Task prompt: When copying the data below, keep only the lines from the one with "The image size is (1068, 598)." through the one with "Open the UV view dropdown in top pane", word for word, and skip the pictures.

Supplied material:
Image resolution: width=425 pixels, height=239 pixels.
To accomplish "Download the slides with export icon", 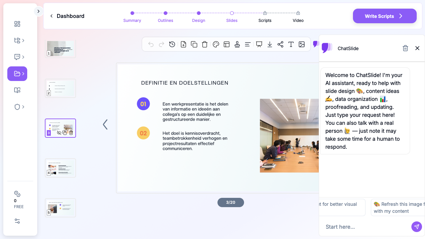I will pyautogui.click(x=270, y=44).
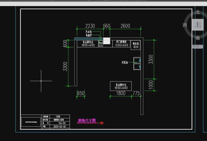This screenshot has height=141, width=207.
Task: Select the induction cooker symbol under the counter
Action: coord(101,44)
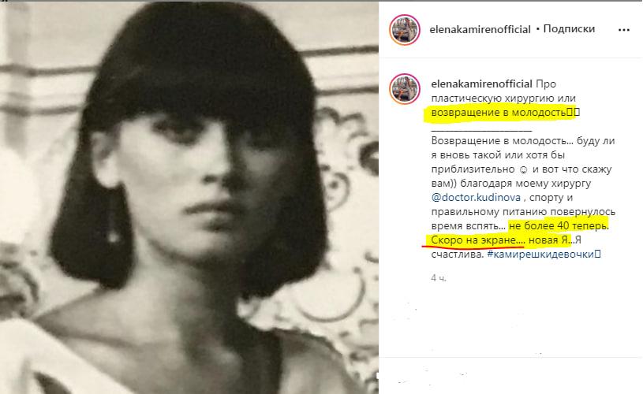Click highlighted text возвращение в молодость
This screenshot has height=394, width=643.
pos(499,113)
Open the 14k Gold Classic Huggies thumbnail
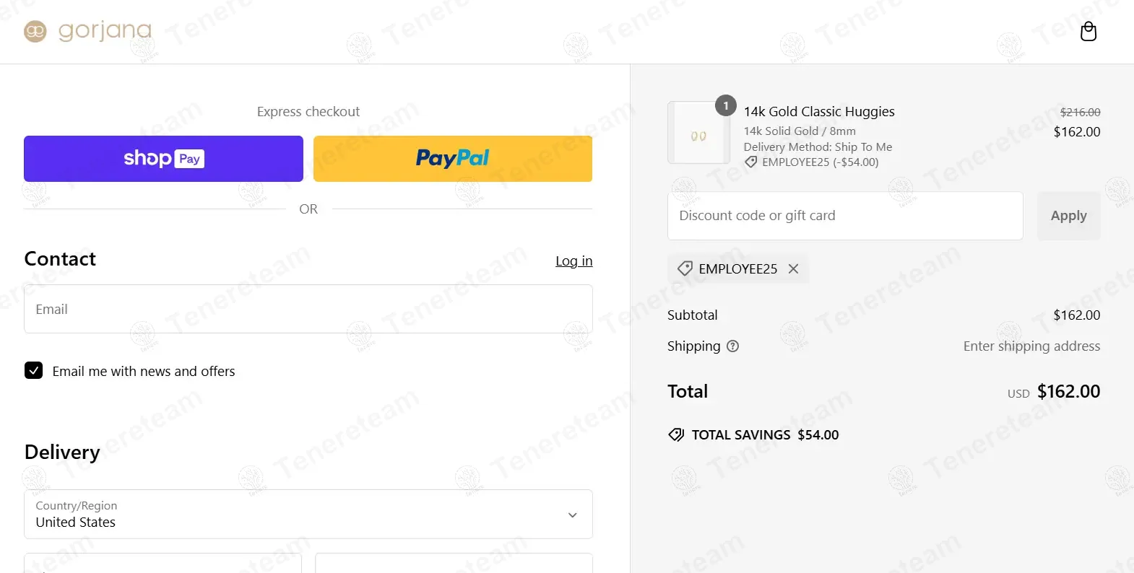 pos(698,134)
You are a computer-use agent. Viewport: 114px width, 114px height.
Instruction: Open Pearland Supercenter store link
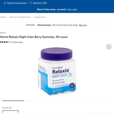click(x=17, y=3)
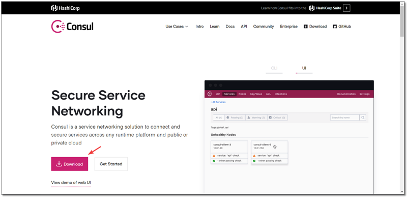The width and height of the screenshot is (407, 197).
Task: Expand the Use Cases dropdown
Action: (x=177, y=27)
--
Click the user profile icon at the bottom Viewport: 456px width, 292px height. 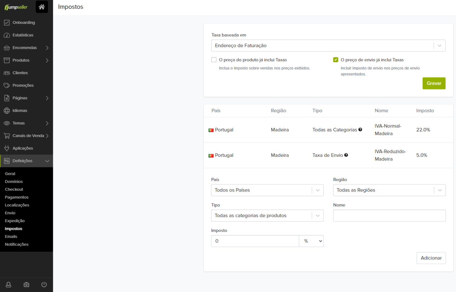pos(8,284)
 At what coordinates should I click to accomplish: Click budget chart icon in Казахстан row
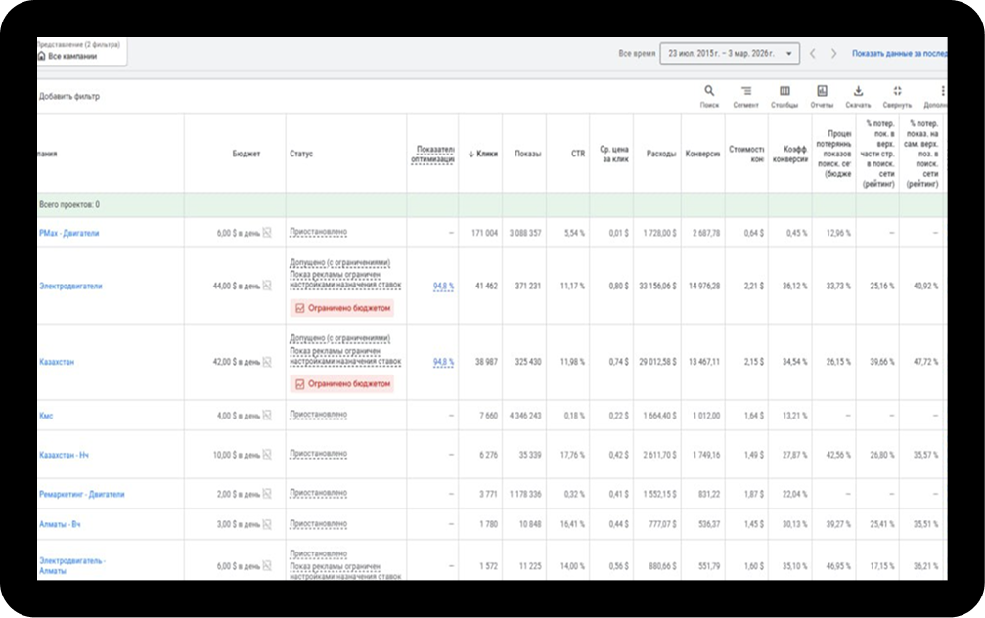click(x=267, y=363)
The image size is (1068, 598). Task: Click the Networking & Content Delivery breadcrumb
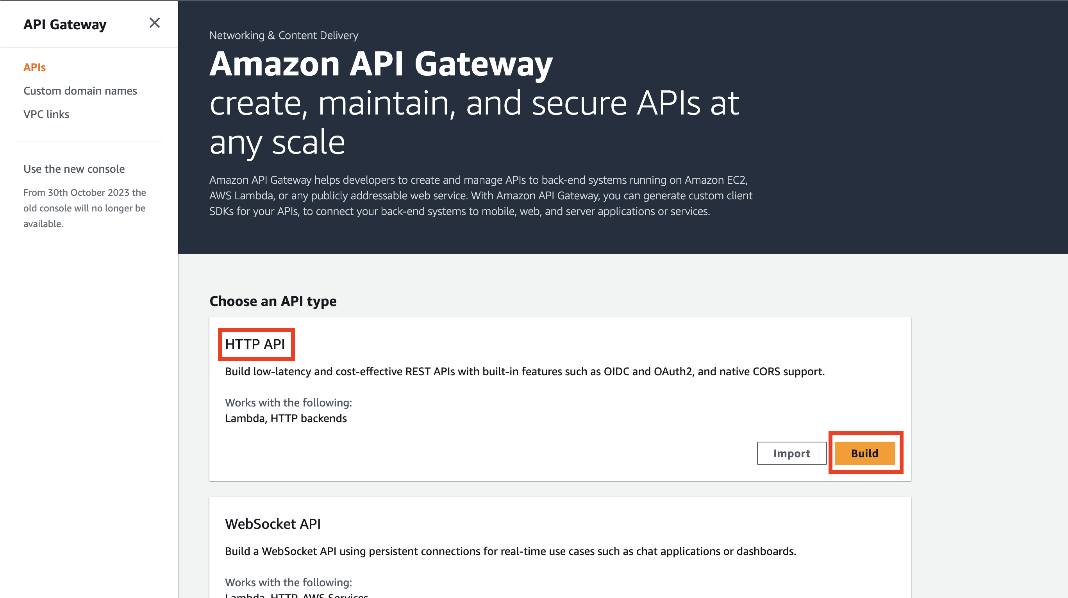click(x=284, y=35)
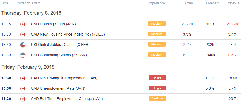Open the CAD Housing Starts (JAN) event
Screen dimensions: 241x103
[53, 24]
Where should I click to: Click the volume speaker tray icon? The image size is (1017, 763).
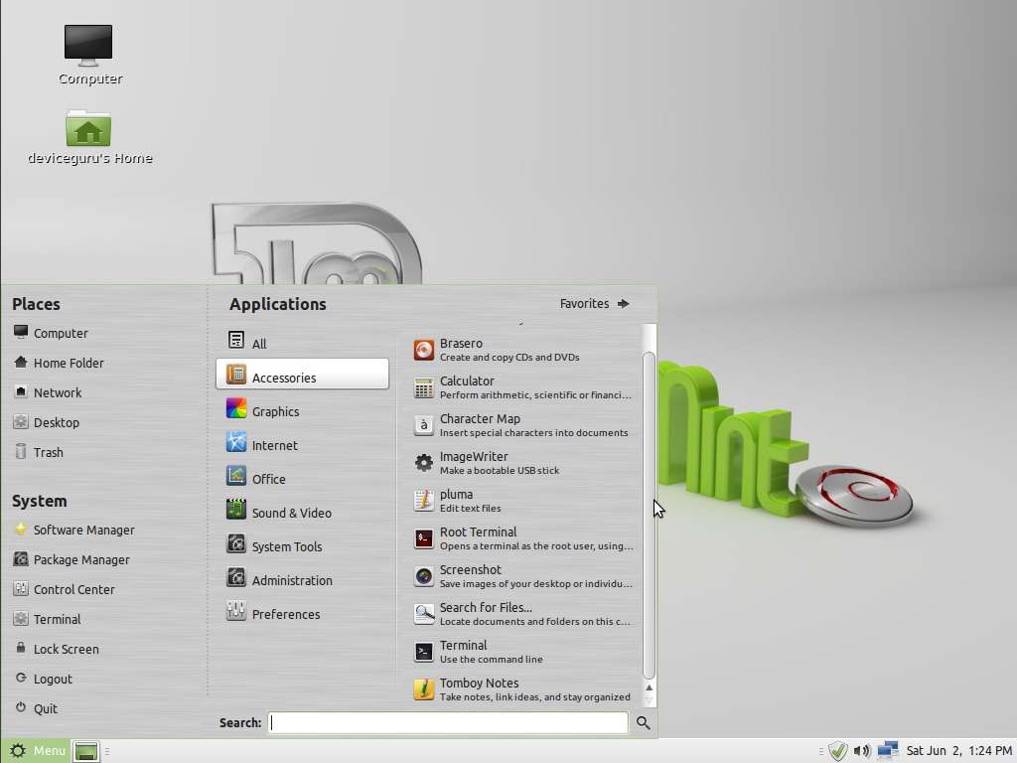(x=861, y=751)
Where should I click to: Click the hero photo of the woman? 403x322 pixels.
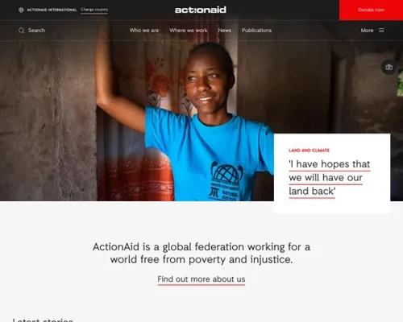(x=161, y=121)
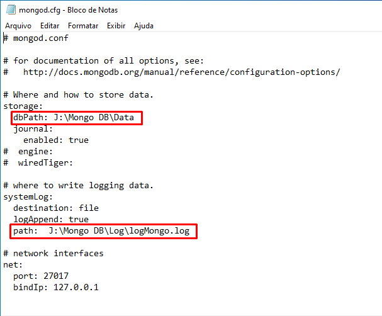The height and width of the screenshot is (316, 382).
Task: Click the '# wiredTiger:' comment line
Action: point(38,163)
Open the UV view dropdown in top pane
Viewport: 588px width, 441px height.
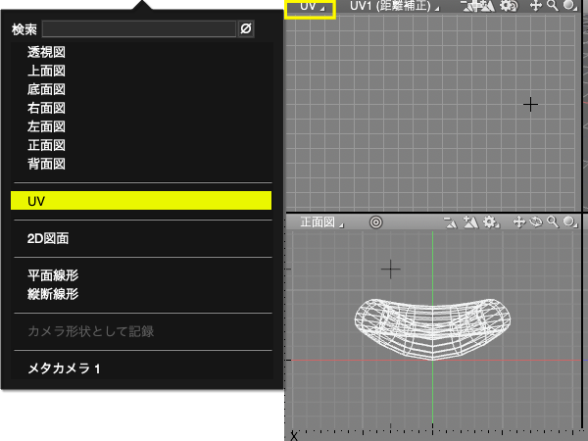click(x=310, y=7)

Answer space:
The image size is (1068, 598). Task: Click the Networking & Content Delivery breadcrumb
click(x=284, y=35)
Open the CAD Housing Starts (JAN) event
Screen dimensions: 241x103
[53, 24]
Where should I click to: Click the volume speaker tray icon? The image size is (1017, 763).
(x=861, y=751)
Where should I click to: Click the hero photo of the woman? 403x322 pixels.
(x=161, y=121)
The height and width of the screenshot is (316, 382).
Task: Click the '# wiredTiger:' comment line
Action: point(38,163)
Open the UV view dropdown in top pane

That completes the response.